TEXTE FOURNI ▸
Les 15 ans des Éditions de la Pastèque au Musée des Beaux Arts de Montréal

Je suis allée voir l’exposition qui souligne les 15 ans des Éditions de La Pastèque au Musée des Beaux-Arts de Montréal et j’ai adoré! Ça m’a fait réaliser, à quel point une salle consacrée en permanence à la BD, au même titre que les arts décoratifs serait à propos. Cette exposition nous présente une petite sélection du talent d’ici en bande dessinée.

Le dynamisme de la BD au Québec

En 15 ans, les Éditions de la Pastèque ont réussi à modifier le regard que le grand public portait sur le 9e art au Québec. Ils ont su créer un effet d’entrainement dans le milieu, qui aujourd’hui compte plusieurs maisons d’édition dynamiques consacrées à la bande dessinée , telles les éditions Pow Pow, La mauvaise Tête, Front Froid, Colosse et  Mécanique Générale.

La bande dessinée, qu'on croyait destinée uniquement aux «enfants» ou aux «geeks» ou qui était perçue comme une curiosité toute «française» a enfin acquis ses lettres de noblesse au Québec. Plusieurs facteurs ont favorisé ce dynamisme. En plus de la création des Éditions de la Pastèque, le web et les réseaux sociaux auront permis aux jeunes auteurs de faire connaître leur travail sans dépendre des médias traditionnels.

CONSIGNE ▸ Pouvez-vous poursuivre le texte ci-dessus sur l'exposition des 15 ans des Éditions de la Pastèque, en reprenant juste après sa dernière phrase ?

Extraits d'un jeu de données ▸
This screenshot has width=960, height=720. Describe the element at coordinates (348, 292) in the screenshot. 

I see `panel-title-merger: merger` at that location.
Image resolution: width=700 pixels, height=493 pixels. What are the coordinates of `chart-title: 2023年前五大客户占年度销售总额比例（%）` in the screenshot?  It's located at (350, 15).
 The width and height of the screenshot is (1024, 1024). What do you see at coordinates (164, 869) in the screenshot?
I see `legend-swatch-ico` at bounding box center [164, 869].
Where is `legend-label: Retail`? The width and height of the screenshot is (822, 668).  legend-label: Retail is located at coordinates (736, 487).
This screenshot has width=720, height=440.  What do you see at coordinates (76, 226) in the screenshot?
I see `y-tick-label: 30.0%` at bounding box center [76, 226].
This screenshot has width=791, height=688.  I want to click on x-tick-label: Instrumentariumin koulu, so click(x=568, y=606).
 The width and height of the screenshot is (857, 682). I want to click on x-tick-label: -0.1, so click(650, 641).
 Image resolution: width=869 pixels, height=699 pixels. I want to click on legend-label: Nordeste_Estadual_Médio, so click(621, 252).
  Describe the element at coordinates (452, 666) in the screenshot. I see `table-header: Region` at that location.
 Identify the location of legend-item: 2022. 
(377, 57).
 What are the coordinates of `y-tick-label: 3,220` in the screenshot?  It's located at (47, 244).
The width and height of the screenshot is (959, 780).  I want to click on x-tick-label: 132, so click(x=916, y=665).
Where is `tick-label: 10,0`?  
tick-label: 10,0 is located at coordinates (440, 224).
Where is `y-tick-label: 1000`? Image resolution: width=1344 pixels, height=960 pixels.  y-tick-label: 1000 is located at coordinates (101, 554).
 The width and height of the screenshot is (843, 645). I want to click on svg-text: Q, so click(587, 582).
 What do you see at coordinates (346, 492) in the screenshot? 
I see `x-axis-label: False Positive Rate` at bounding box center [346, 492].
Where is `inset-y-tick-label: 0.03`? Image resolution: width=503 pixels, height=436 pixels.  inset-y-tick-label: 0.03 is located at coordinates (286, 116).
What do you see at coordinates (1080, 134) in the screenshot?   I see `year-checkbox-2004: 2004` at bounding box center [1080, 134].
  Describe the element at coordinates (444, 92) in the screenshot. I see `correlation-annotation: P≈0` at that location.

RÉPONSE ▸
Également, l’immigration au Québec il y a environ 10 ans de Régis Loisel, grand auteur français de bande dessinée. Par sa générosité en temps, conseils et encouragements offerts aux jeunes auteurs, il a eu son petit impact dans le milieu. Notre écosystème a aussi une particularité toute québécoise: le grand nombre de femmes parmi les auteurs de la relève. On ne doit pas être très loin de la parité!

Mais revenons à notre exposition...

Leif Tande, a dû se dire « pourquoi sélectionner une seule oeuvre, quand je peux en avoir plusieurs? ». Je vous recommande fortement de prendre le temps de lire chacune des planches. Nous avons droit aux pensées intimes de chaque oeuvre, j’ai trouvé ça très très drôle. Ça vaut la peine de faire l’effort, même si le texte est petit et que certaines planches soient accrochées un peu haut.

Patrick Doyon et son lapin qui annonce la fin du monde unissent dans un savoureux mélange le « cute » et « l’ironie ». Les planches de Patrick ont été sérigraphiées par Sophie Joubarne de l’atelier UNIK Print Shop et le résultat est magnifique. Chaque planche est en deux couleurs et l’ensemble est très cohérent graphiquement. En design graphique, on dit souvent « Less is More » et ce projet en est un bon exemple.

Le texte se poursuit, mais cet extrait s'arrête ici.